21 February 2024

Bewerten und Urteilen

Wie mein Urteil über die Dinge meine Lebensgeschichte mitschreibt.

Bewerten und darüber urteilen, ob be- oder verurteilen tun wir tagtäglich, in fast jedem Moment.

Wir nehmen mit unseren Sinnen die Umwelt wahr, doch was genau nehmen wir wahr? Unser Gehirn verarbeitet pro Sekunde ca 11. Millionen Sinneseindrücke, doch nur etwa 40 davon nehmen wir im Durchschnitt bewusst wahr.

Um den Alltag mit all den Eindrücken und Informationen gut zu meistern und weil unser Gehirn am liebsten effizient und energiesparend arbeitet, haben wir zusätzlich mit dem Hilfsmittel der Sprache Kategorien, Benennungen und Bezeichnungen eingeführt, um die Welt einordnen und auch darüber sprechen zu können.

Grundsätzlich ist das natürlich sehr nützlich, sonst bräuchten wir Stunden um eine Erfahrung in all ihren Facetten zu beschreiben. Wenn allerdings unsere Wahrnehmung auf Autopilot geschalten ist, was erleben wir dann noch tatsächlich?

Kleine Kinder sind die ganze Zeit am Staunen, sie entdecken alles in jedem Moment neu. Bei uns Erwachsenen treffe ich dieses Staunen seltener an (obwohl ich den Eindruck habe, es wird wieder mehr).


Wir benennen unsere Umwelt und unser Innenleben nicht nur, sondern wir sind auch sehr fleißig am bewerten. Ist etwas gut oder schlecht.
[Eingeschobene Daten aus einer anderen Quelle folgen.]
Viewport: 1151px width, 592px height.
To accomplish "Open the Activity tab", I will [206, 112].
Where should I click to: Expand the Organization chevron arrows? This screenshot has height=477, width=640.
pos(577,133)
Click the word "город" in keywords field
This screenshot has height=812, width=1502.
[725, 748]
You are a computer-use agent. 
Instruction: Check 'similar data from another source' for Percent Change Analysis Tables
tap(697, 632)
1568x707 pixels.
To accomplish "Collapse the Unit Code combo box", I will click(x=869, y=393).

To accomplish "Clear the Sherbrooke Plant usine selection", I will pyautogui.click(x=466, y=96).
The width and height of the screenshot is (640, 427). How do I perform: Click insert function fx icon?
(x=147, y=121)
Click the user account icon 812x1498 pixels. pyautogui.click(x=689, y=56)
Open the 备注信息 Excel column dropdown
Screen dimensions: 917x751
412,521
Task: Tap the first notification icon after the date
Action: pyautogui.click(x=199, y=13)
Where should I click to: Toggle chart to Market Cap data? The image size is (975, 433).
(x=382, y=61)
Wenn es darum geht, ob eine bestimmte Schuhgröße für mich gut oder schlecht passend ist, ist so eine Bewertung ebenso sehr hilfreich. Auch zu beurteilen ob bestimmte Mitarbeiter:innen in mein Team passen oder eine Partnerschaft Zukunft hat, ist wichtig für den weiteren Erfolg.

Wenn ich die Bewertung allerdings zu weit fasse und jedes Geschehen im Außen oder Innen unbewusst bewerte und vielleicht noch ein Urteil darauf lege, grenze ich nicht nur meinen Wahrnehmungsspielraum immer mehr ein, sondern gerate auch leichter in Konflikte.

Wie kann ich denn wissen, wie etwas tatsächlich ist, sich jemand tatsächlich fühlt, wenn ich nur Annahmen treffe aufgrund meiner Bewertungen und Urteile?

Unsere Wahrnehmung ist dann gefärbt und wir sehen alles nur noch durch eine bestimmte Brille (die rosarote Brille kennen wir sicher alle gut und ist fein zu genießen, wenn einem bewusst ist, dass man sie trägt).

Kindliche Freude

Was ist hier also unsere Verantwortung? Ein möglicher erster Schritt ist es, sich dieser Prozesse bewusst zu werden und in die Rolle des Beobachters zu schlüpfen. In der Beobachtung können wir wieder im Moment sein und selbstermächtigt entscheiden, wie wir reagieren wollen.

Das bedeutet in diesem Kontext, sich als neutrale:r Beobachter:in wirklich ehrlich anzusehen wo und wie man den ganzen lieben Tag lang bewertet und be-, verurteilt und was für eine Konsequenz das für unser eigenes Erleben hat. Das bringt zusätzlich als Nebeneffekt mehr Empathie und Verständnis für sich selbst und das Gegenüber.


Wie würde unsere Welt aussehen, wenn wir so neutral wir können, mit offenem Herzen und offenem, freien Geist unserer Umwelt begegnen, uns in den Spiegel schauen, den Partner wahrnehmen, als wäre es das erste Mal, mit kindlicher Freude und Neugier unserem Job nachgehen, neue Erfahrungen geschehen lassen.

Und wie können wir jetzt starten?


Bei uns. Jeden Tag. Schritt für Schritt. Bewertungen und Urteile loslassen und überraschen lassen, was für Wunder hinter der nächsten Ecke auf uns warten.

Und die Weisen sagen: Beurteile niemand, bis du an seiner Stelle gestanden hast.